A precise reproduction of every record below is needed, minus the pictures.

╭─ Records provided

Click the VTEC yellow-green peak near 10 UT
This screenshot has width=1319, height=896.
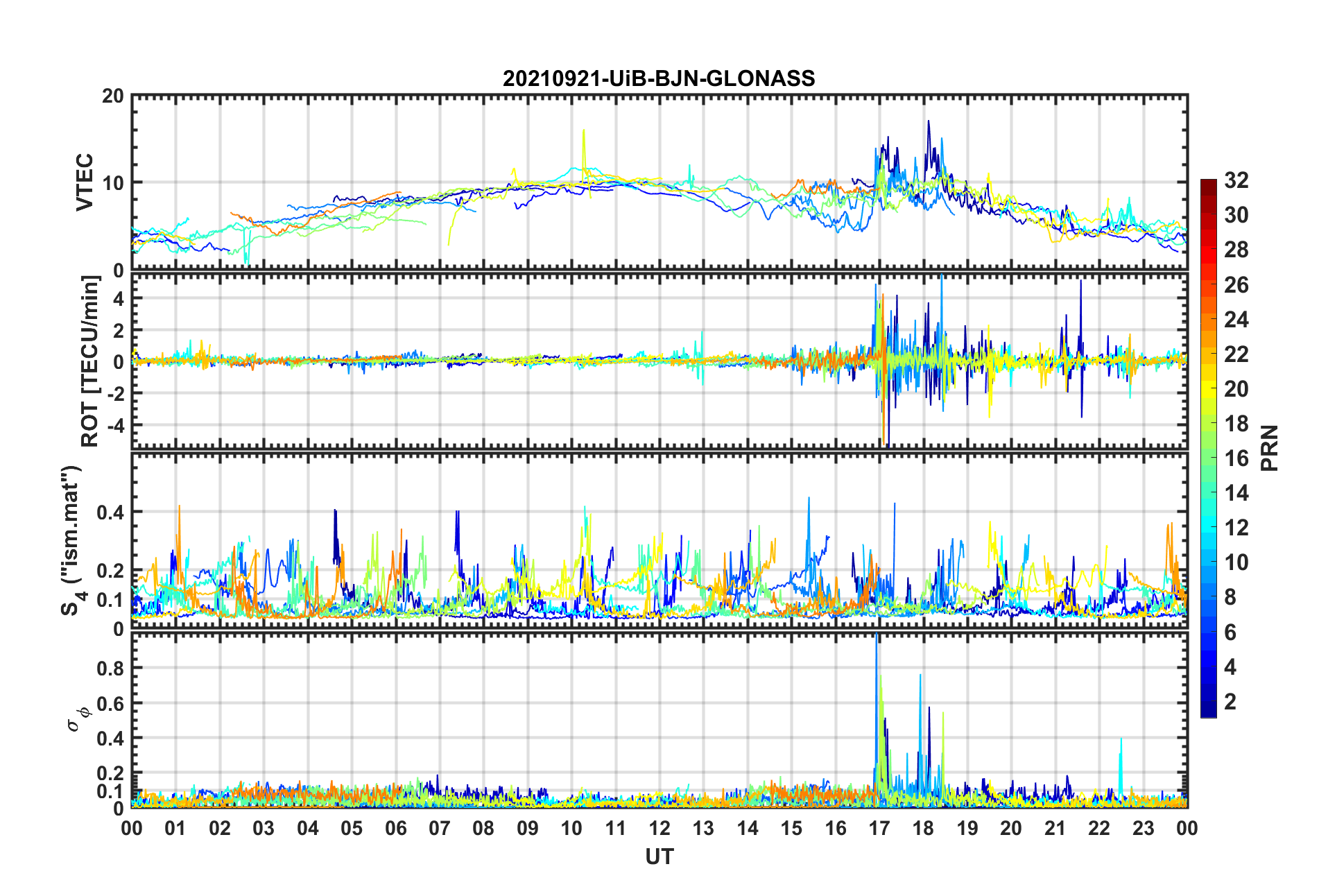tap(584, 149)
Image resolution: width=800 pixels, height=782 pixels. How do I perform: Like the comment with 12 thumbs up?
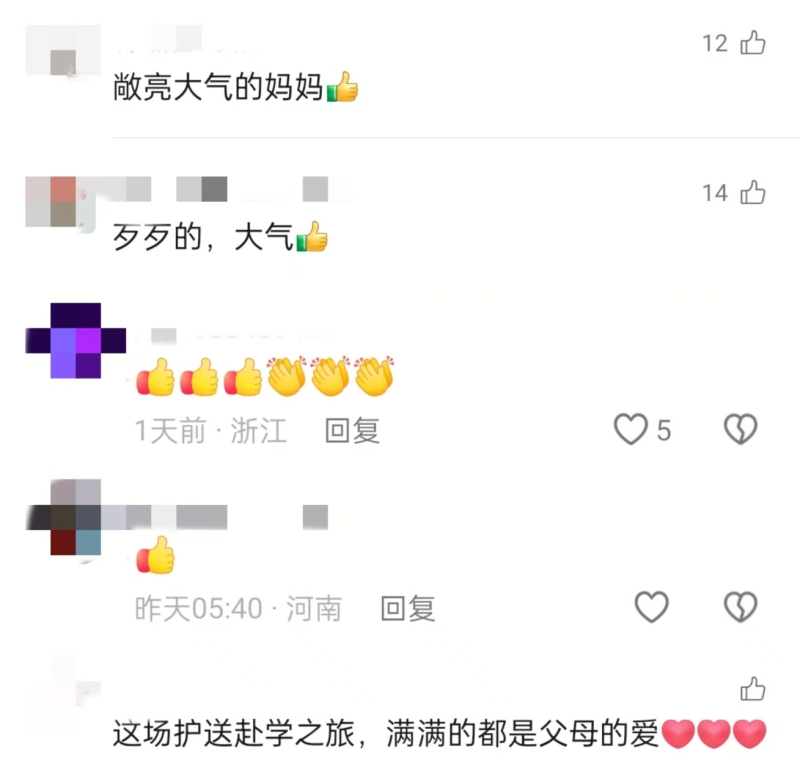coord(753,42)
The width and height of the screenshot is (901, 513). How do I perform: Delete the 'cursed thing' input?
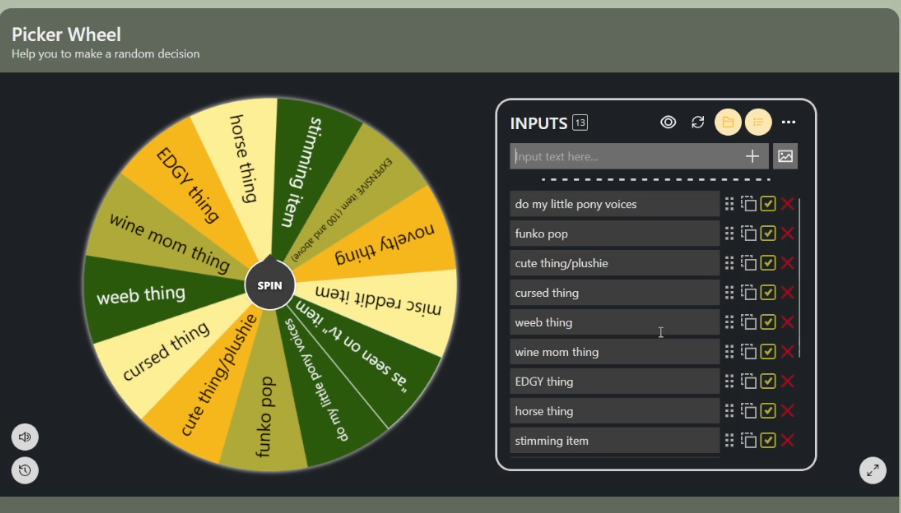pyautogui.click(x=788, y=293)
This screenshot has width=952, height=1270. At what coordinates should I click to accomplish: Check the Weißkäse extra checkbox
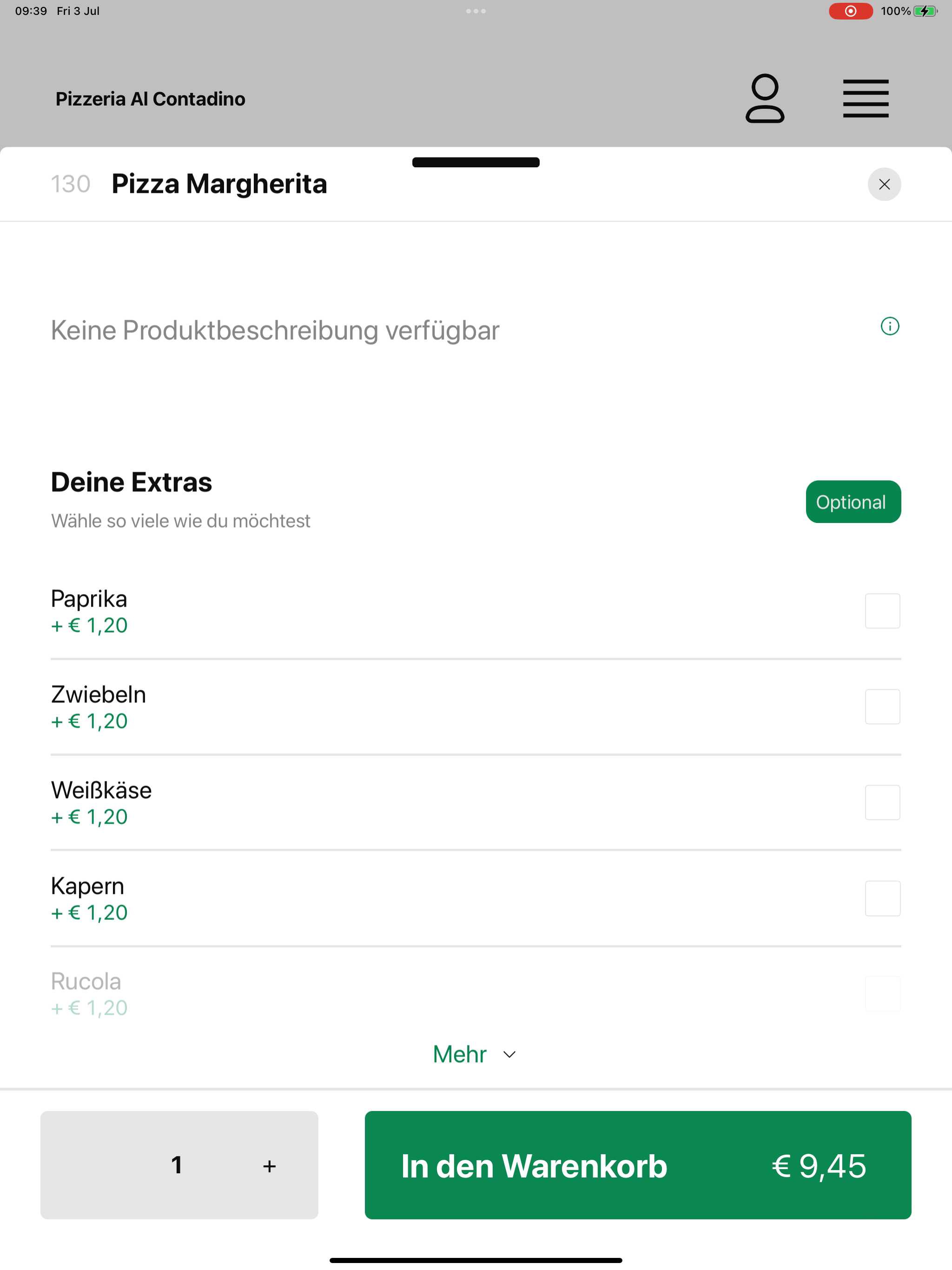click(x=883, y=803)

╰─

§ Exercise response
Click the VTEC yellow-green peak near 10 UT
This screenshot has width=1319, height=896.
tap(584, 149)
Image resolution: width=800 pixels, height=782 pixels. How do I perform: Like the comment with 12 thumbs up?
coord(753,42)
The width and height of the screenshot is (901, 513). How do I perform: Delete the 'cursed thing' input?
pyautogui.click(x=788, y=293)
This screenshot has width=952, height=1270. At what coordinates should I click to accomplish: Check the Weißkäse extra checkbox
click(x=883, y=803)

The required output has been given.